Action item: The copy must run from the line containing "Given: Click the Forward navigation arrow" through the final line of the records, both included, exactly as written. It should contain no pictures.

Stored data entries

[Start of section]

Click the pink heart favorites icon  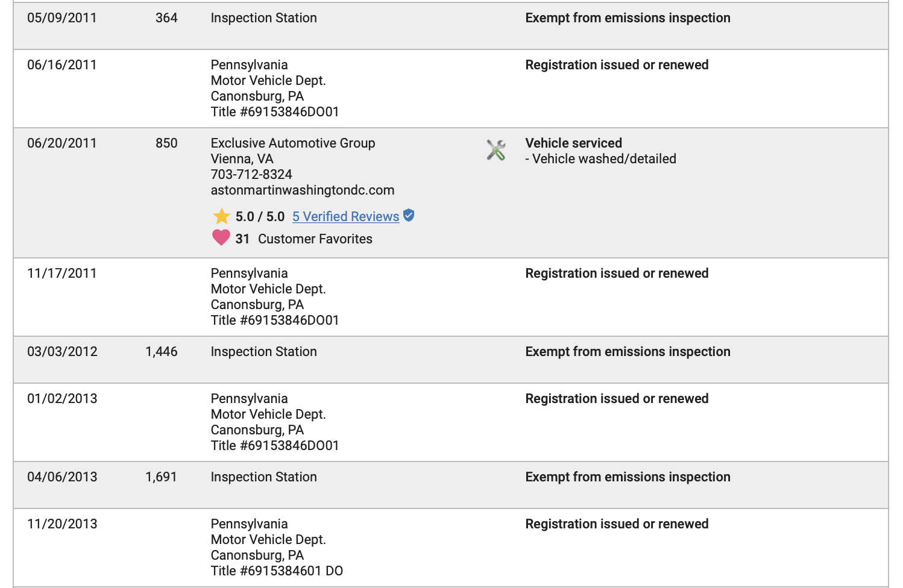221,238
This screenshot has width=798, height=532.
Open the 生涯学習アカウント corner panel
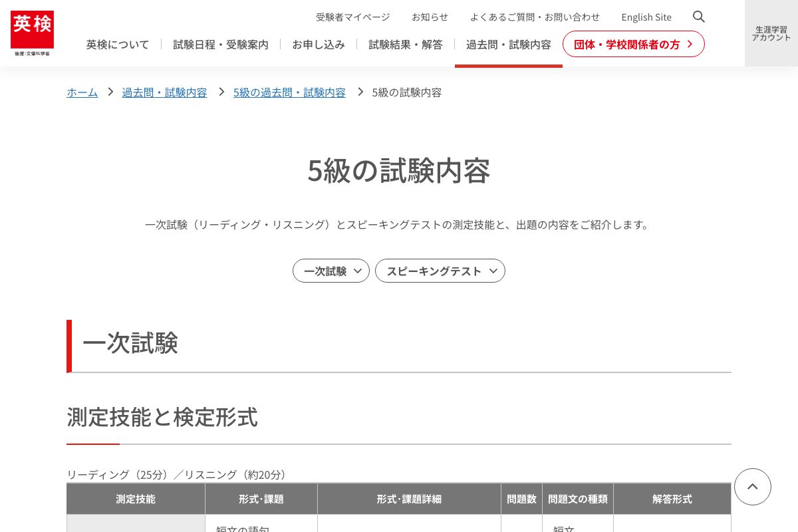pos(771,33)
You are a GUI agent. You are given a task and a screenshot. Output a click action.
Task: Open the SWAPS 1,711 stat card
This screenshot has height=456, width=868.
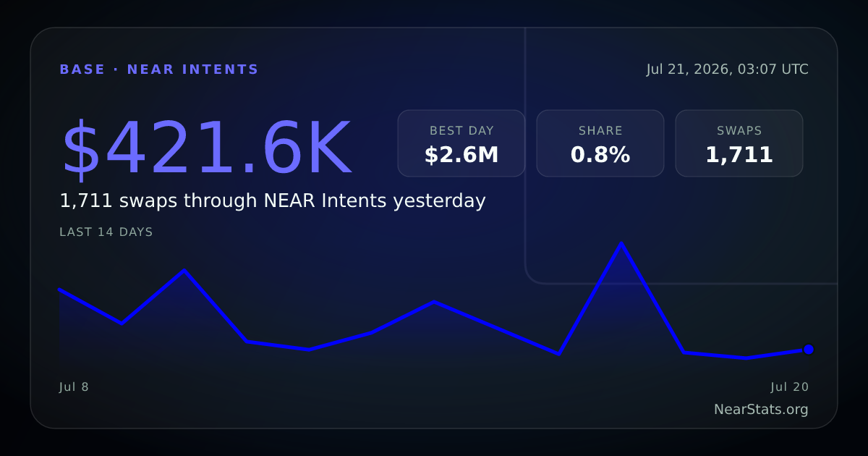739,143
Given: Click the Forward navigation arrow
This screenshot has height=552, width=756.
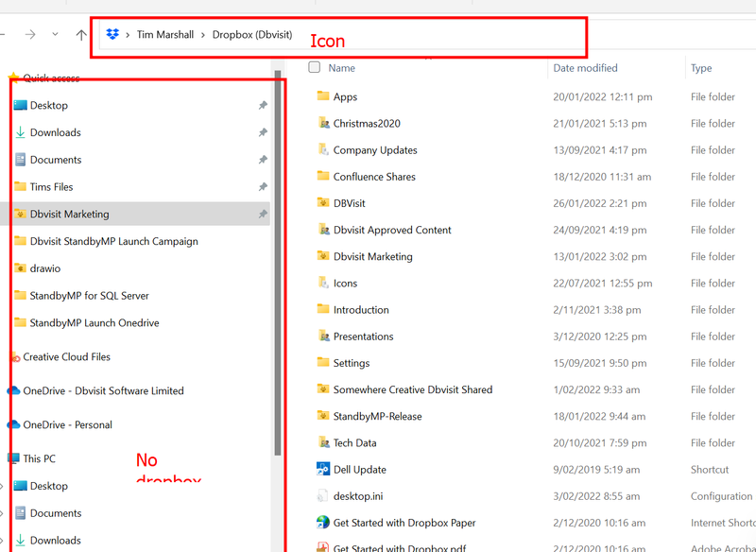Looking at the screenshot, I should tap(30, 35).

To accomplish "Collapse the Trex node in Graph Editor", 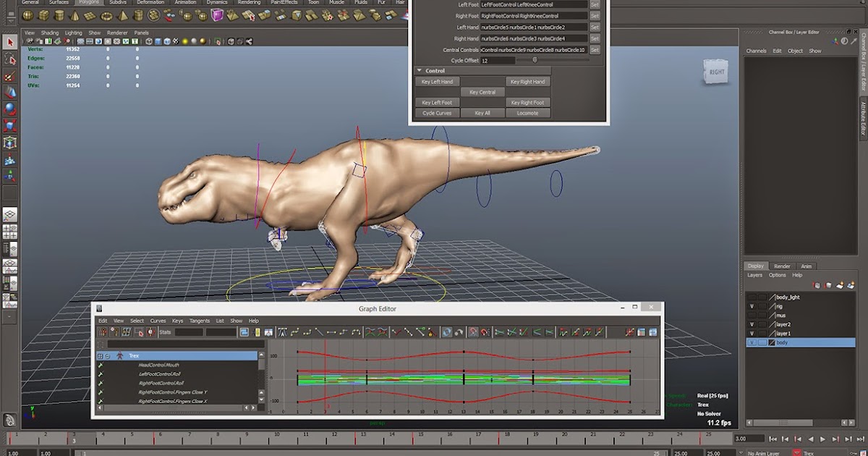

[End of section]

Answer to the exercise:
Given: Click the Forward navigation arrow
This screenshot has height=552, width=756.
Looking at the screenshot, I should tap(30, 35).

To accomplish "Collapse the Trex node in Graph Editor", 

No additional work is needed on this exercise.